**INSTRUÇÕES DA TAREFA:** Transcreva literalmente o trecho do texto sobre o Brexit e a pandemia que vai de "Com o impasse" a "Europeia, Sam Lowe.".

**TEXTO APRESENTADO:**

- - - -

Em Junho de 2016, quando os britânicos votaram na sua maioria a favor da saída da União Europeia, muitos foram os avisos feitos pelos opositores do “Brexit” para o que iria significar um abandono britânico do bloco europeu. Mas é justo dizer que ninguém previa que a esse momento se seguiria uma pandemia.
Com o impasse entre Londres e Bruxelas a arrastar-se, a probabilidade de não haver um acordo de parceria económica e política entre os dois blocos a partir de 2021 aumenta. Nesse cenário, passam a estar em vigor as regras da Organização Mundial do Comércio e muitos temem os efeitos que o regresso dos controlos fronteiriços possa ter para os transportes. Esta realidade seria desafiante em tempos normais, mas associada a um esforço gigantesco de distribuição de vacinas é possível que venha a ser uma tarefa colossal.
“Vai haver atrasos nas fronteiras e irá levar algum tempo até que a UE e o Reino Unido se habituem ao comércio com o novo sistema, e é possível que o equipamento importado necessário para combater a pandemia seja apanhado nisso”, disse ao Guardian o investigador do Centro para a Reforma Europeia, Sam Lowe.

- - - -

**INFORMAÇÃO EXTRAÍDA:**
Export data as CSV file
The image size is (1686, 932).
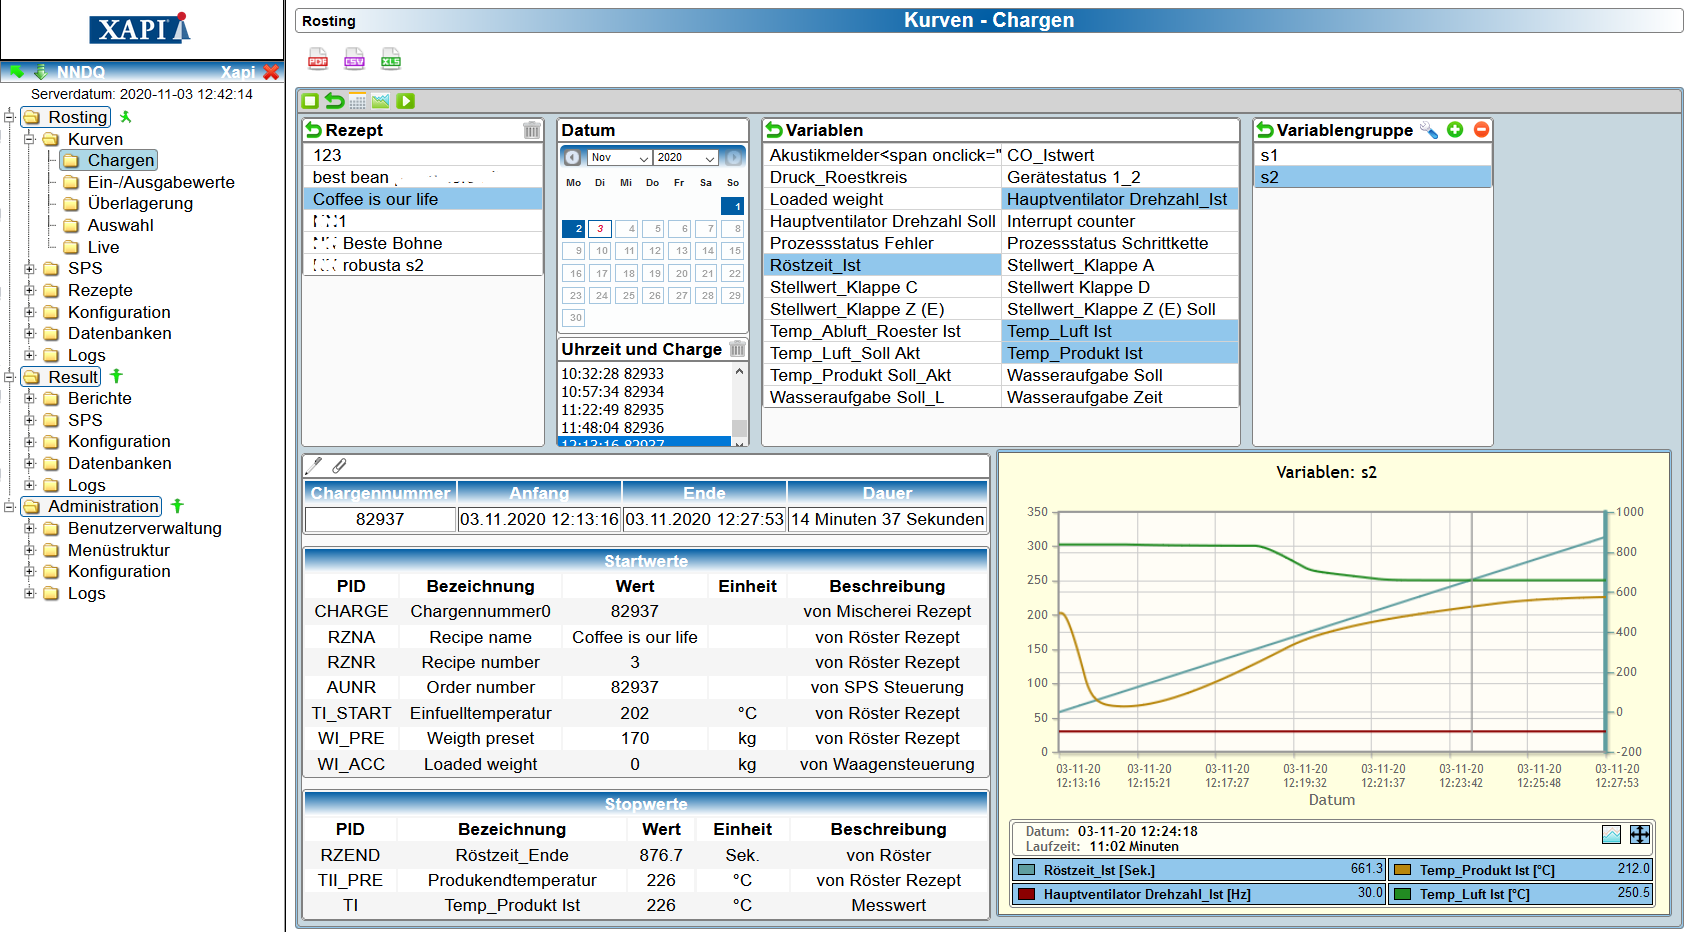354,60
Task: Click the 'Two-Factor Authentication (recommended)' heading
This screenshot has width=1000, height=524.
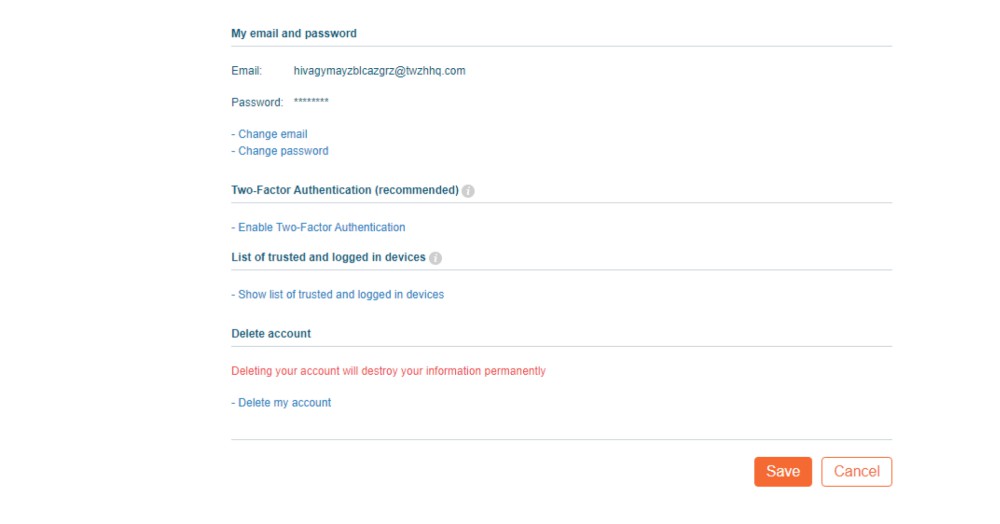Action: [x=345, y=190]
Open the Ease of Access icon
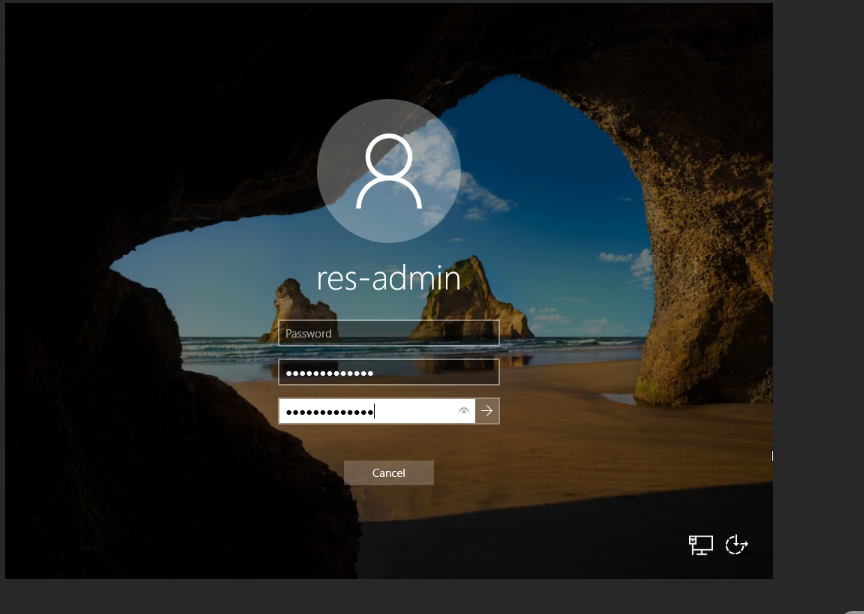Screen dimensions: 864x614 (737, 545)
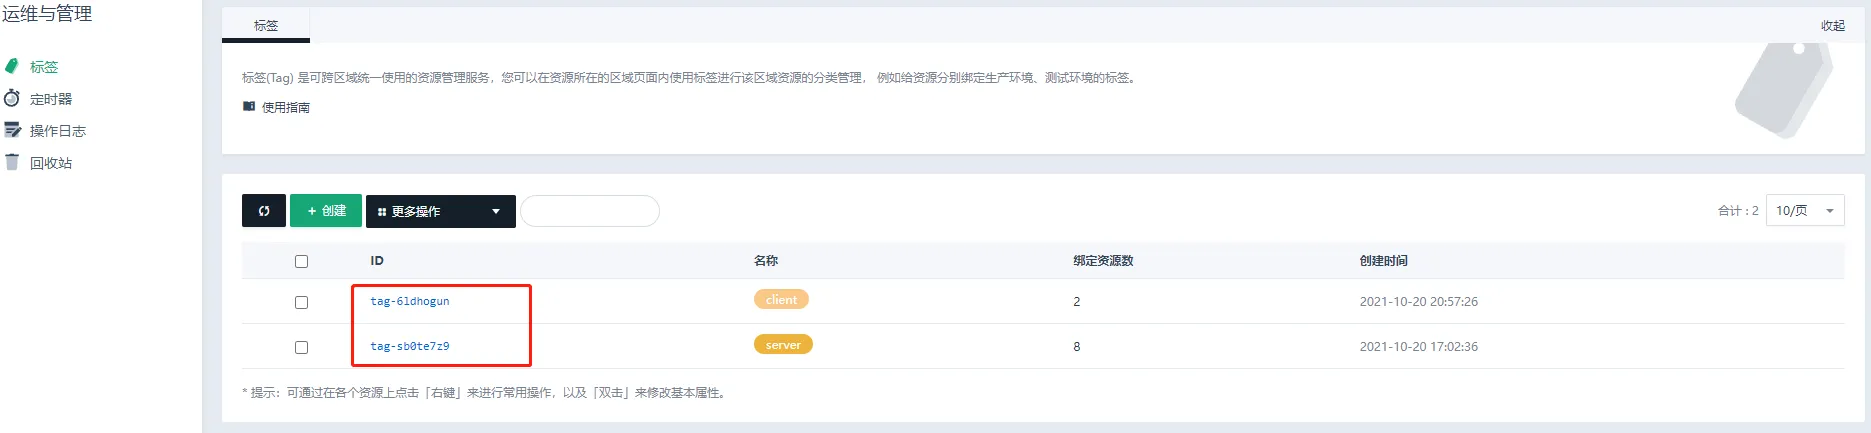Click the orange server tag label
Screen dimensions: 1871x433
783,345
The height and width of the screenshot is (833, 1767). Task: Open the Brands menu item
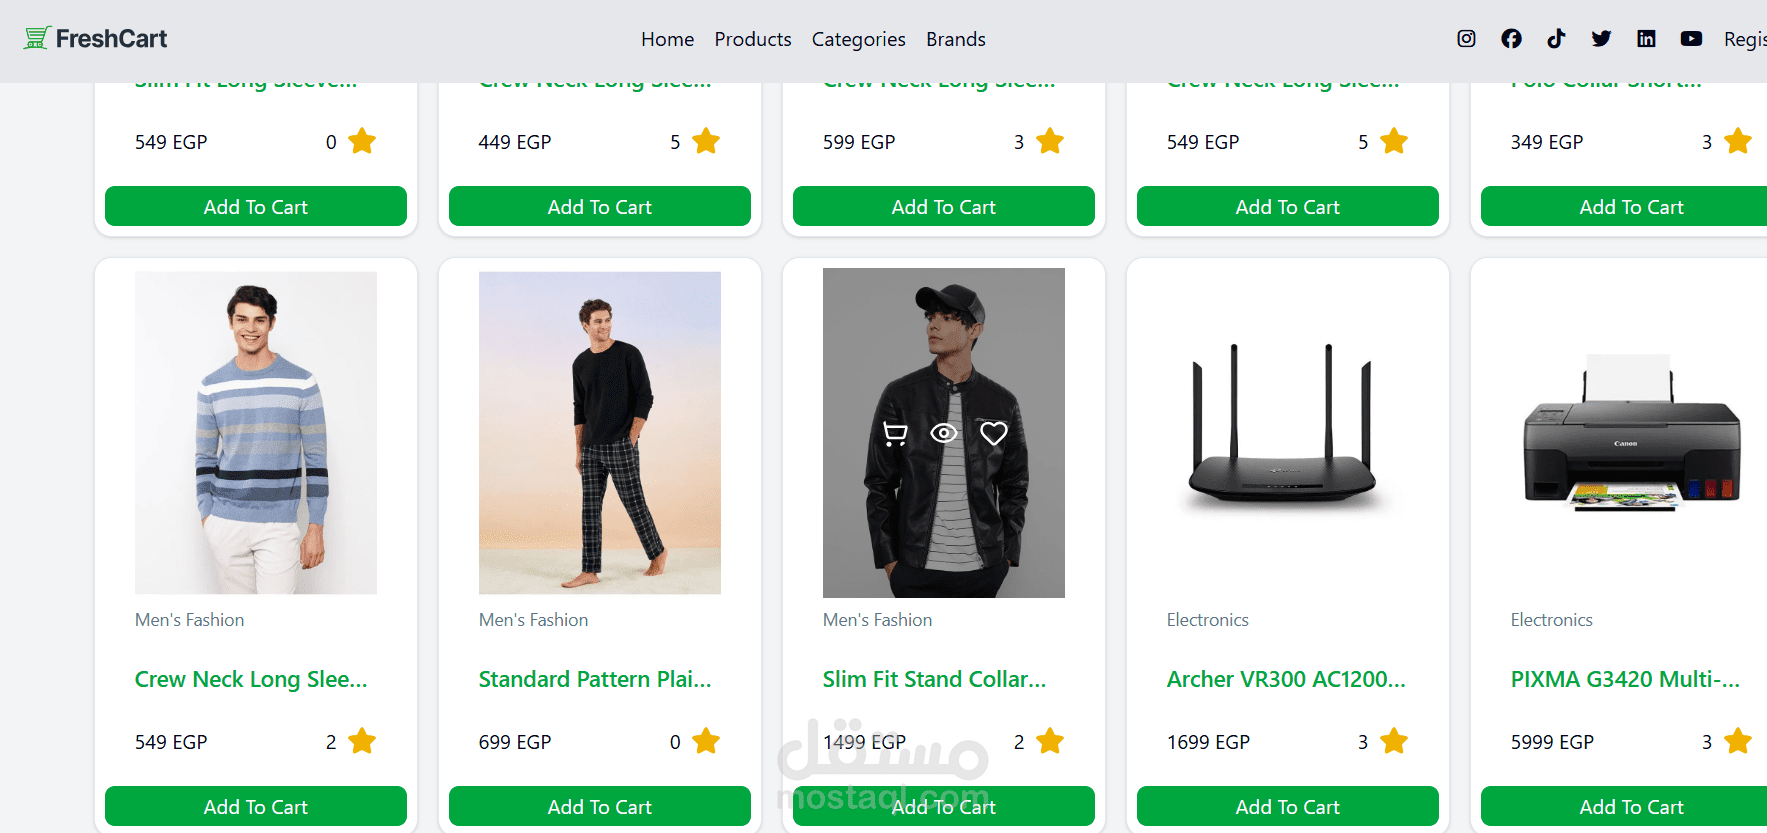(x=955, y=39)
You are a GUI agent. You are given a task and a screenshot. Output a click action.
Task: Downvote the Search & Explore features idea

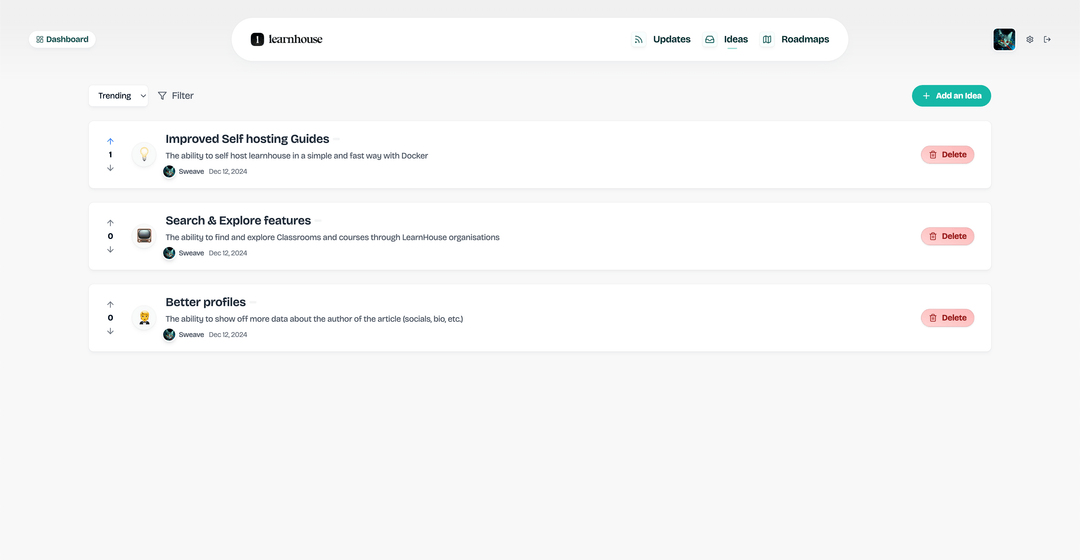110,250
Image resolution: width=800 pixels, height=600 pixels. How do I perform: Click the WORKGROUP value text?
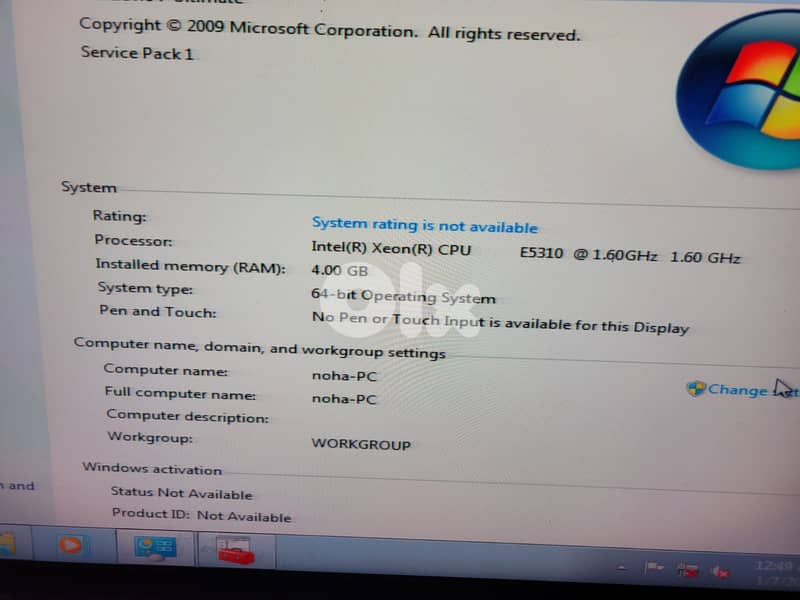coord(361,444)
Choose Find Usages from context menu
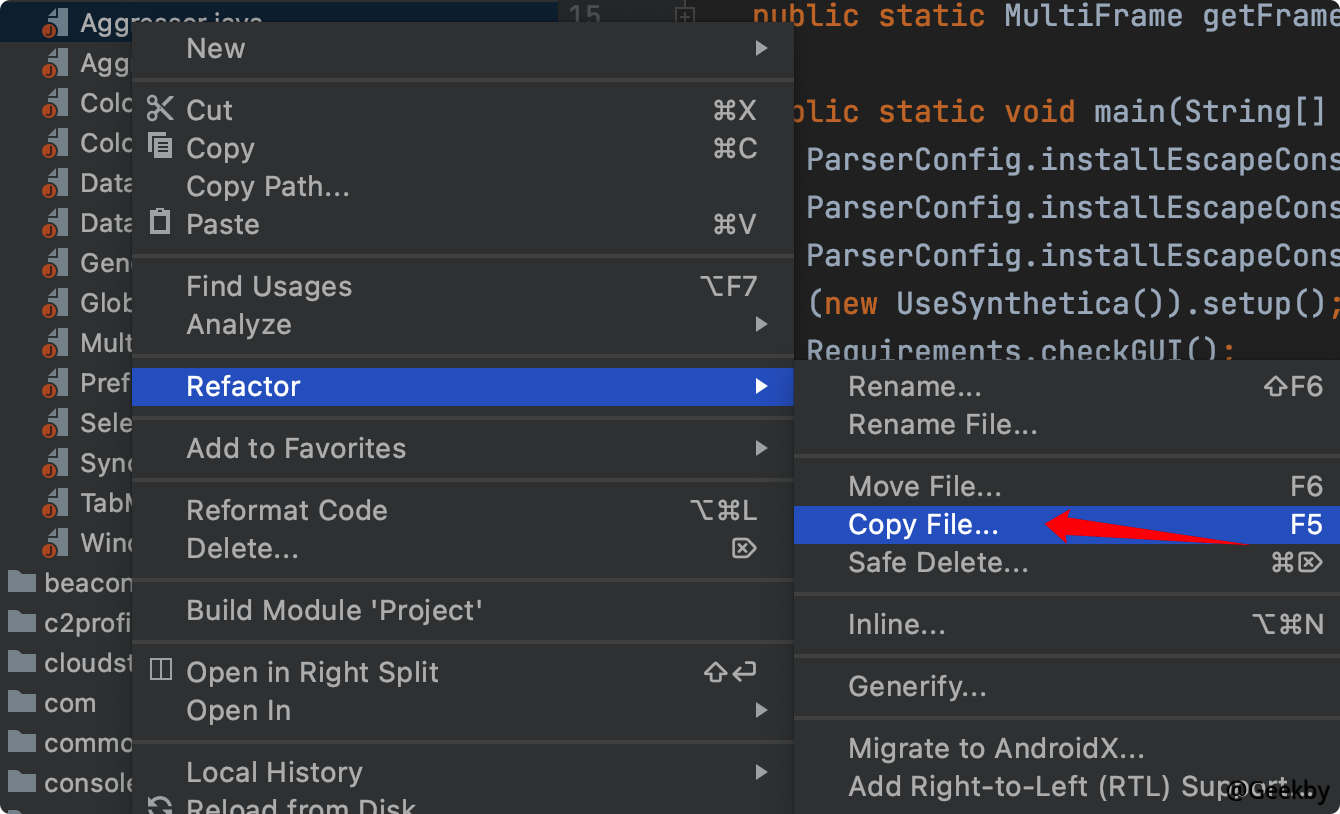 [x=269, y=286]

- - - -

**TAREFA CONCLUÍDA:**
Com o impasse entre Londres e Bruxelas a arrastar-se, a probabilidade de não haver um acordo de parceria económica e política entre os dois blocos a partir de 2021 aumenta. Nesse cenário, passam a estar em vigor as regras da Organização Mundial do Comércio e muitos temem os efeitos que o regresso dos controlos fronteiriços possa ter para os transportes. Esta realidade seria desafiante em tempos normais, mas associada a um esforço gigantesco de distribuição de vacinas é possível que venha a ser uma tarefa colossal.
“Vai haver atrasos nas fronteiras e irá levar algum tempo até que a UE e o Reino Unido se habituem ao comércio com o novo sistema, e é possível que o equipamento importado necessário para combater a pandemia seja apanhado nisso”, disse ao Guardian o investigador do Centro para a Reforma Europeia, Sam Lowe.